VIDEO Mukjizat, Warga Palestina Girang karena Botol Berisi Makanan dari Warga Mesir yang Dilempar ke Laut Benar-Benar Sampai ke Gaza
Beberapa hari lalu sejumlah warga Mesir melemparkan botol-botol berisi makanan ke laut dengan harapan botol itu akan sampai ke Gaza.
Sebuah video viral di X memperlihatkan seorang pria Palestina di Gaza mengungkapkan kegembiraannya setelah seorang nelayan menemukan salah satu botol berisi sedikit kacang-kacangan yang berasal dari kiriman warga Mesir.
"Allahu Akbar, saudaraku warga Mesir, botol yang berisi kacang dan beras sudah sampai ke pesisir Gaza," kata dia dalam video itu, seperti dilansir TRT World, Minggu (27/7).
"Botol ini dibawa oleh seorang nelayan dari tengah laut. Dia bilang sebagian kecil dari botol-botol itu sudah sampai di Gaza. Itu artinya kami hari ini bisa makan kacang-kacangan.
Dari laut ke laut
Di dalamnya juga ada sebuah pesan yang bertuliskan, 'Hidup Mesir. Demi Allah, hidup Mesir dan seluruh dunia Arab dan umat Islam!'"
Seorang pria Palestina yang lain juga membuat video serupa dengan sebuah botol di tangannya berisi makanan dan sebuah catatan kecil bertuliskan "Maafkan kami wahai saudara kami, hanya ini yang bisa kami lakukan".
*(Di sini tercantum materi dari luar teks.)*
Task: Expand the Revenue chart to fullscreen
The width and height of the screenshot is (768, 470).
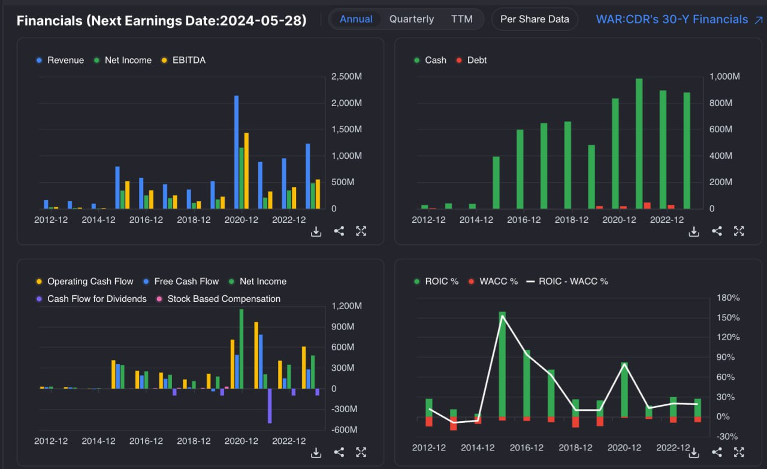Action: (361, 231)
Beberapa hari lalu warga Mesir melakukan sebuah inisiatif yang unik dan penuh makna, bernama "Dari Laut ke Laut -- Sebotol Harapan untuk Gaza." Dalam aksi ini, warga Mesir mengisi botol plastik berkapasitas satu hingga dua liter dengan bahan makanan seperti beras, kacang-kacangan, biji-bijian, dan makanan kering lainnya.
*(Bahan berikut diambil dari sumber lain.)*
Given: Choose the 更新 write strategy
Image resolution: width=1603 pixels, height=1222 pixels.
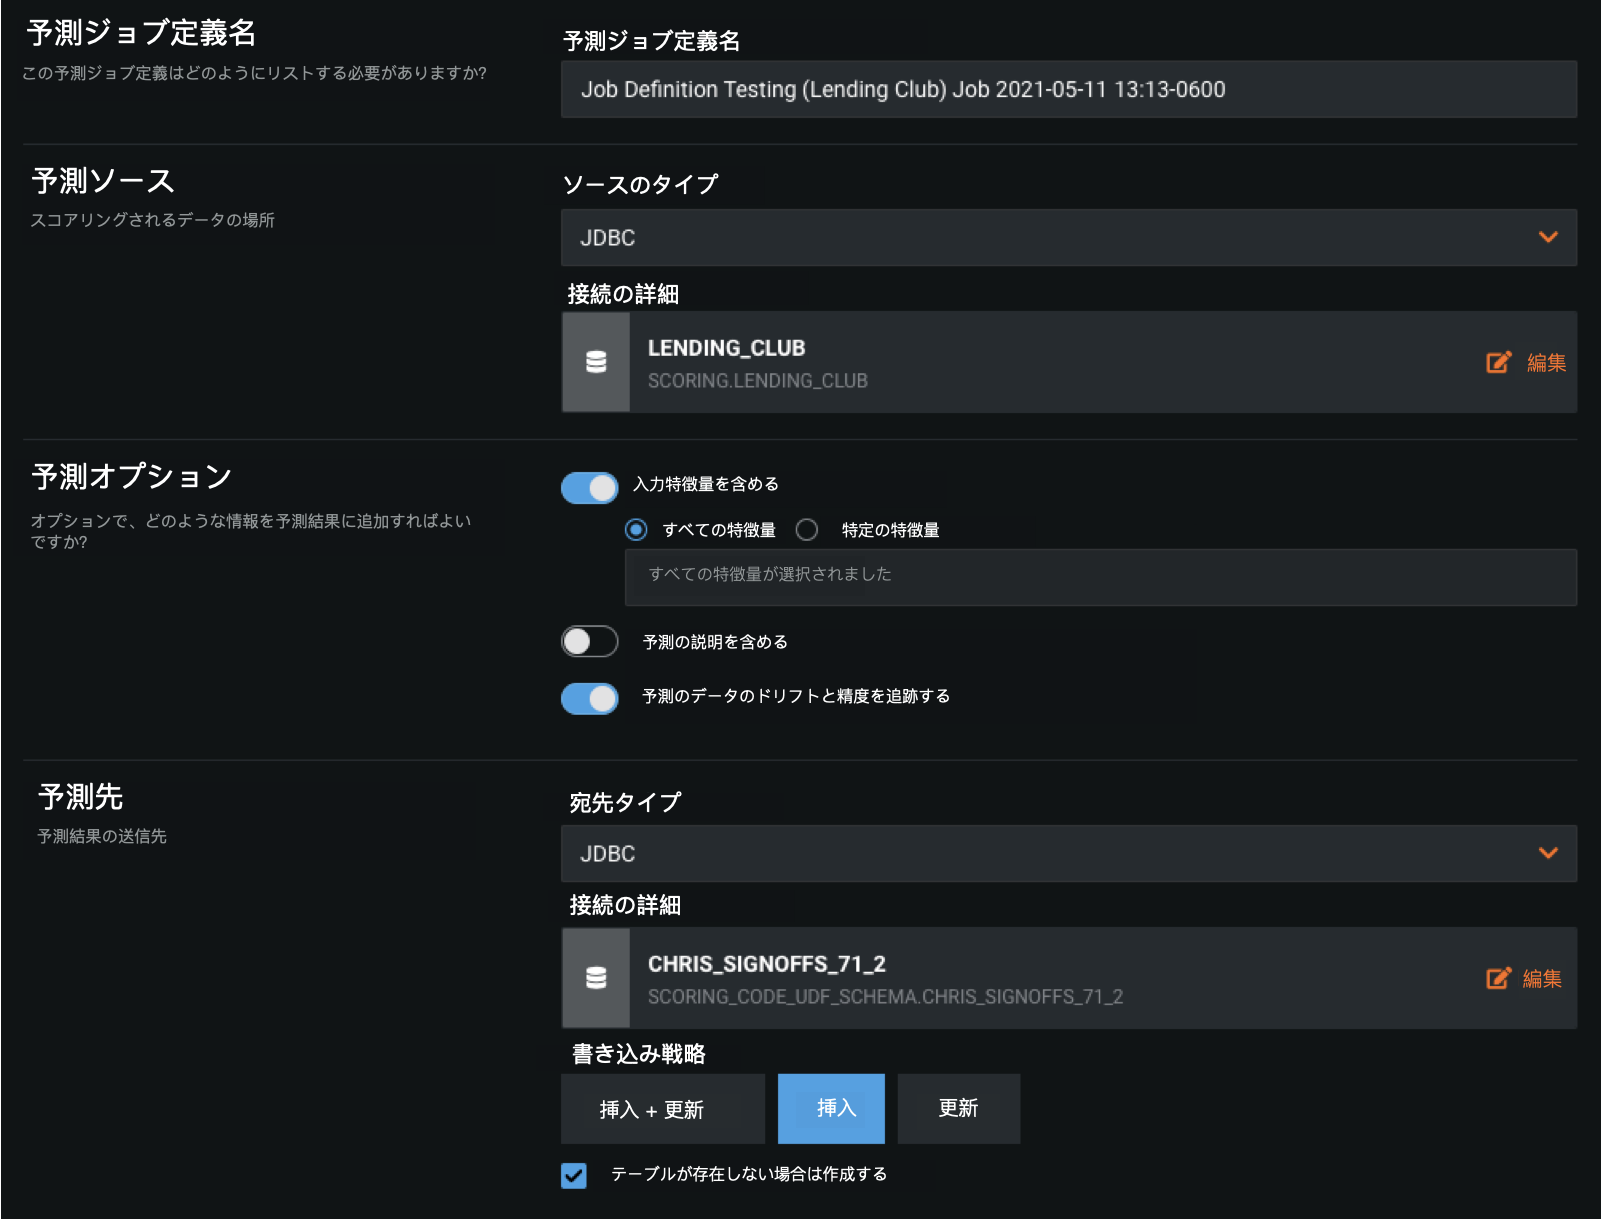Looking at the screenshot, I should [x=958, y=1109].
Ide dari akademisi dan insinyur
Botol-botol tersebut kemudian dilemparkan ke Laut Mediterania, dengan harapan arus laut akan mengantarkan mereka ke pantai Gaza, yang saat ini terisolasi dan menghadapi krisis kemanusiaan akibat blokade Israel yang berkepanjangan.
Berdasarkan informasi dari media lokal, ide ini muncul dari seorang akademisi dan insinyur asal Mesir yang saat ini tinggal di Jepang. Terinspirasi oleh konsep "pesan dalam botol," ia mengusulkan cara pengiriman bantuan melalui laut sebagai alternatif yang paling realistis di tengah situasi darurat dan blokade yang berkepanjangan. Dalam unggahan di Facebook, ia menjelaskan secara teknis bagaimana bantuan dapat dikirim.
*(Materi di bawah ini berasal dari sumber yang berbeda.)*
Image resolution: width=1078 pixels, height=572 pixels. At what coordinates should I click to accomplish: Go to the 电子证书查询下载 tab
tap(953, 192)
Dengan menggunakan jeriken plastik berukuran 25 liter yang ditutup rapat, setiap wadah dapat membawa sekitar enam hingga delapan kilogram makanan, dengan ruang udara yang cukup untuk memastikan tetap mengapung. Ia bahkan memberikan rincian bahwa botol sebaiknya dilepaskan sekitar empat kilometer dari garis pantai, dengan sudut 60 derajat mengarah ke timur laut.
Menurutnya, arus laut di Mediterania timur bergerak dari barat ke timur dengan kecepatan sekitar 0,8 km/jam, sehingga memungkinkan bantuan tiba di pantai Gaza dalam waktu 72 hingga 96 jam jika dilepaskan dari Damietta atau wilayah timur Port Said.
Aksi ini mendapatkan respons yang signifikan di media sosial. Banyak orang menyebutnya sebagai "ungkapan tulus" dari masyarakat biasa yang berusaha menghadapi "ketidakberdayaan pemerintah." Video dan foto-foto warga yang mengikuti instruksi teknis serta mengirimkan botol-botol bantuan mulai menyebar dan dibagikan secara luas.